David Fuller and Eoin Treacy's Comment of the Day
Category - General

    Tesla Shares Drop After Investor Day Without Any New Models

    This article from Bloomberg may be of interest to subscribers. Here is a section:

    “I’d love to really show you what I mean and unveil the next-gen car, but you’re going to have to trust me on that until a later date,” Franz von Holzhausen, Tesla’s design chief, said at the company’s headquarters in Austin, Texas. “We’ll always be delivering exciting, compelling and desirable vehicles, as we always have.”

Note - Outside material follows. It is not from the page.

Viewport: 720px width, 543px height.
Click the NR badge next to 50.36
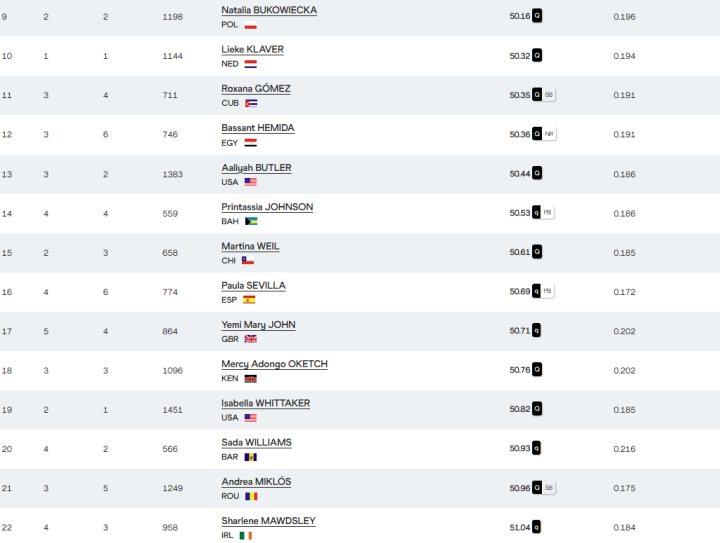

    Tesla shares fell as much as 8.6% as of 8:40 a.m. Thursday in New York, before the start of regular trading. Anticipation of the event contributed to a surge in the stock that added more than $300 billion of market value in two months.

    Letdown
    Musk, 51, confirmed Tesla will build a new plant in Monterrey, Mexico, in what he said was probably the most significant announcement of the day. The chief executive officer said Tesla will make its next-gen vehicle there, and that the company will hold a grand opening and groundbreaking at an
    unspecified date.

    When asked when the carmaker will show a prototype and if he could share details about the size, content and performance of the vehicle, Musk responded that Tesla also will hold a “proper sort of product event” at some point, but didn’t say when.

    “We’re gonna go as fast as we can,” said Lars Moravy, Tesla’s vice president of vehicle engineering. “We expect that to be a huge-volume product.”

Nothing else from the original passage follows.